Consistent with these findings, we observed an increase of local superoxide anion production in the aortic rings from flaxseed oil-treated rats. However, incubation with catalase did not alter the vascular contractile responses in both groups, suggesting that flaxseed oil treatment did not affect the release of hydrogen peroxide. Martínez-Revelles et al.  demonstrated that COX-2-derived products modulate ROS production and also, ROS can activate COX expression. Thus, we suggest that COX-2 prostanoids might increase ROS production and ROS might act on COX-2 expression, although these COX-2-derived products and ROS could operate independently.
However, to investigate whether the flaxseed oil treatment could induce an inflammatory state, we evaluated serum C-reactive protein levels. Our results demonstrated that the flaxseed treatment did not modify this parameter. Flaxseed oil has variable effects on the inflammatory mediators that seem to be dose- and time- dependent. Lower doses do not affect TNF-a, IL-1b, IL-6, or soluble intracellular adhesion molecule-1 (sICAM-1) in healthy adults . However, higher concentrations of flaxseed oil decrease the levels of cytokines . Moreover, 4 months of flaxseed oil supplementation appears to reduce the C-reactive protein levels .
A previous report demonstrated that flaxseed oil treatment increases lipid peroxidation and oxidative stress and reduces SOD activity . Another report showed that flaxseed oil does not affect catalase activity or superoxide dismutase in monkey livers in vivo and in vitro.
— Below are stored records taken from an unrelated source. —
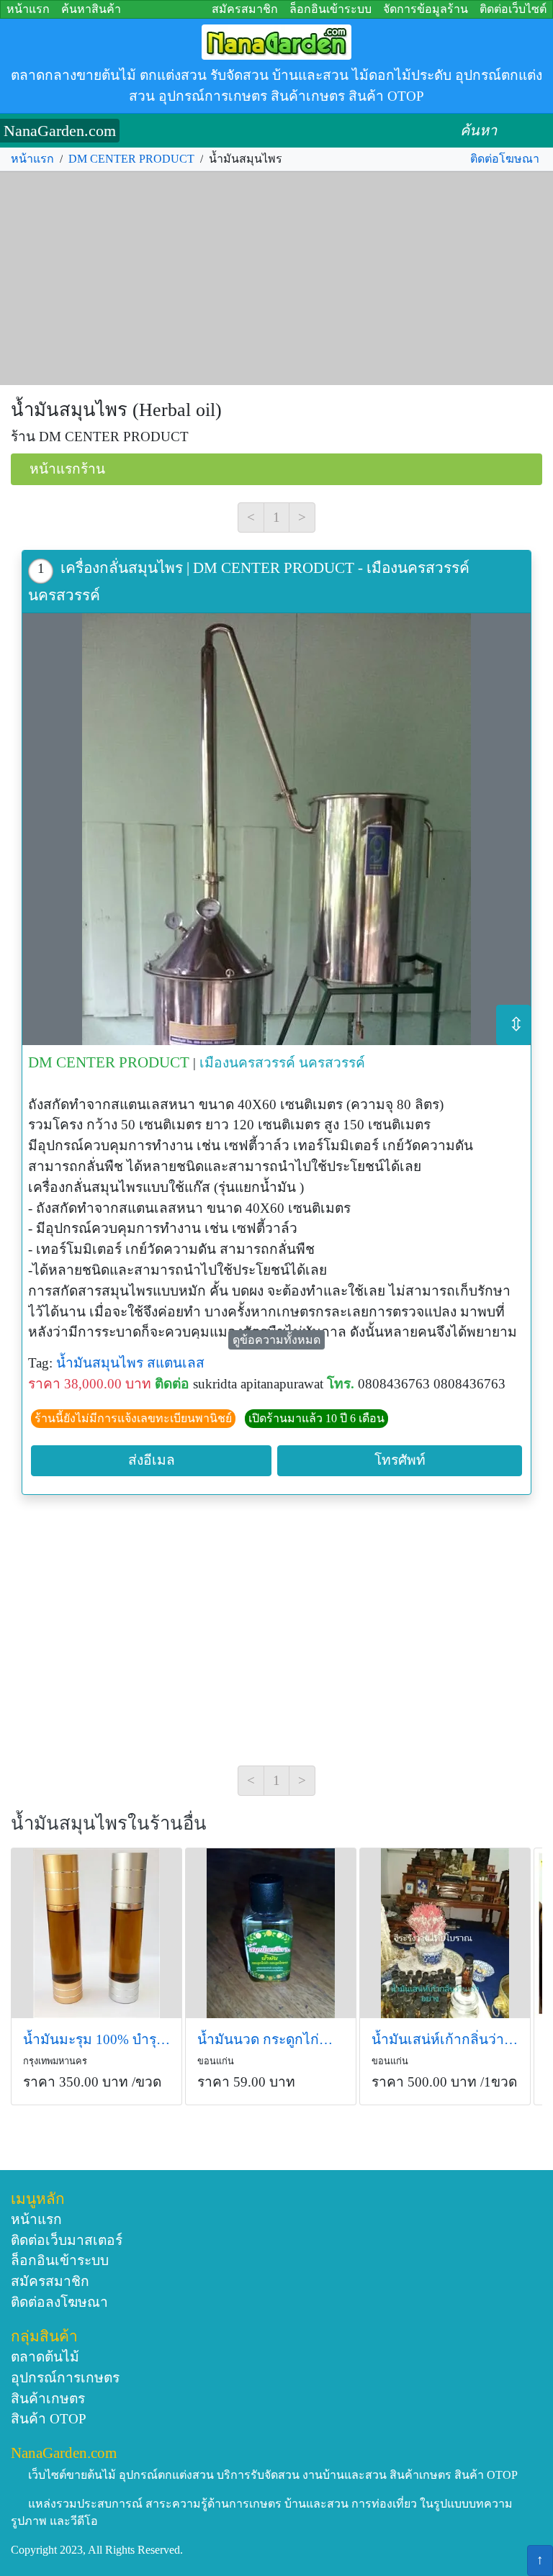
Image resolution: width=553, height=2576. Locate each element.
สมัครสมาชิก (245, 9)
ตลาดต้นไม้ (45, 2356)
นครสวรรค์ (332, 1062)
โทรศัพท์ (400, 1460)
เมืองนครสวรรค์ (247, 1062)
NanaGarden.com (60, 131)
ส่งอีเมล (151, 1460)
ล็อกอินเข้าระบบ (330, 9)
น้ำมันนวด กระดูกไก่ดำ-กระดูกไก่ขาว (270, 2039)
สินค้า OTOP (48, 2418)
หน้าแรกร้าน (67, 468)
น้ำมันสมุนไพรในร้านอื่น (109, 1823)
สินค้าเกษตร (48, 2398)
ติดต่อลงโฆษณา (59, 2302)
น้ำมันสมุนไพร (99, 1362)
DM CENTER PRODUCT (131, 159)
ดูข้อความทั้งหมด (276, 1340)
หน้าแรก (28, 9)
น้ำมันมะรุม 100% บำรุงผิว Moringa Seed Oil (96, 2039)
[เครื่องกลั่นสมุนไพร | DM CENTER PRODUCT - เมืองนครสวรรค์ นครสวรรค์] (276, 829)
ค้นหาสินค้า (91, 9)
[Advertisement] (276, 278)
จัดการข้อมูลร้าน (425, 9)
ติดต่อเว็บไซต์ (513, 9)
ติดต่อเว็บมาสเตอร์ (66, 2240)
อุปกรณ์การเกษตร (65, 2377)
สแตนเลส (175, 1362)
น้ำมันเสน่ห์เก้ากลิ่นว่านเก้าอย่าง (445, 2039)
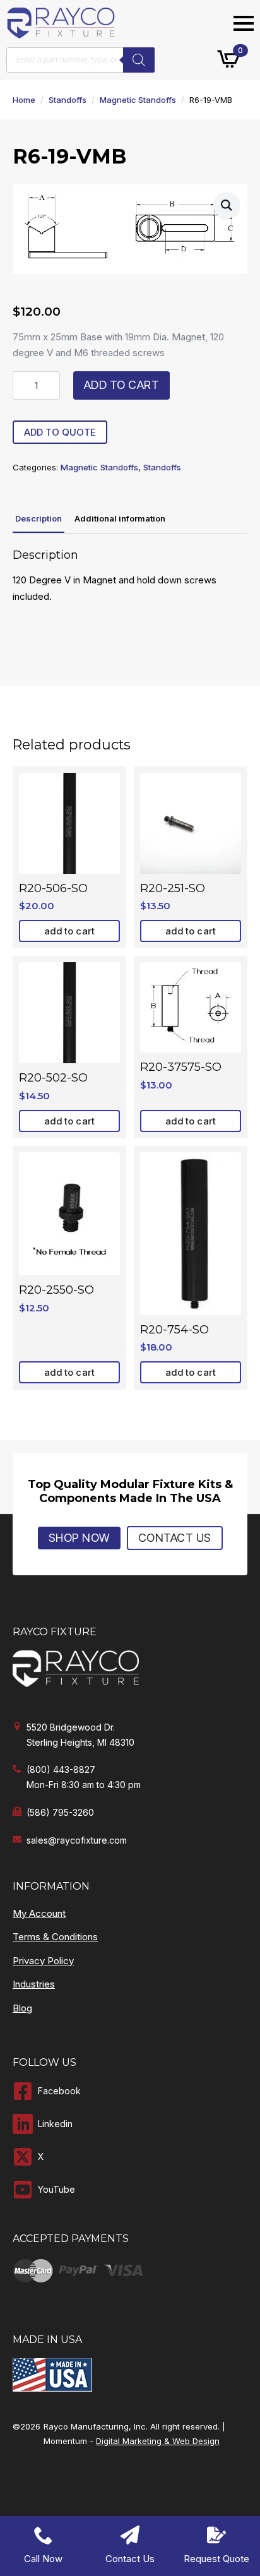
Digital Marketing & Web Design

Although we did not measure SOD activity, these results suggest that flaxseed oil treatment increased ROS production, primarily the superoxide anion, without increasing hydrogen peroxide.
However, although the present study demonstrated increased ROS production, a recent study showed that the combined effect of flaxseed oil and astaxanthin, a natural antioxidant, in rats fed a high-fat diet efficiently ameliorates oxidative stress, lipid profile and inflammation .
However, as mentioned above, flaxseed oil was also reported to promote and increase lipid peroxidation . Consistently, Nestel et al.  demonstrated that ALA reduces HDL and increases LDL plasmatic levels, likely reflecting high intake of ALA and increased vulnerability of polyunsaturated fatty acids to oxidation. This effect might alter the negative modulation of vascular tone in the endothelium, as shown in the present study.
In conclusion, the present study demonstrated that flaxseed oil treatment increases the vascular reactivity to phenylephrine and is associated with increased ROS production and the increased participation of COX-2 derivatives. Moreover, this treatment could increase phospholipase A2 participation, which in turn could increase the production of COX-2 inflammatory derivatives. Thus, the results of the present study provide new insights into the effects of flaxseed oil on vascular function.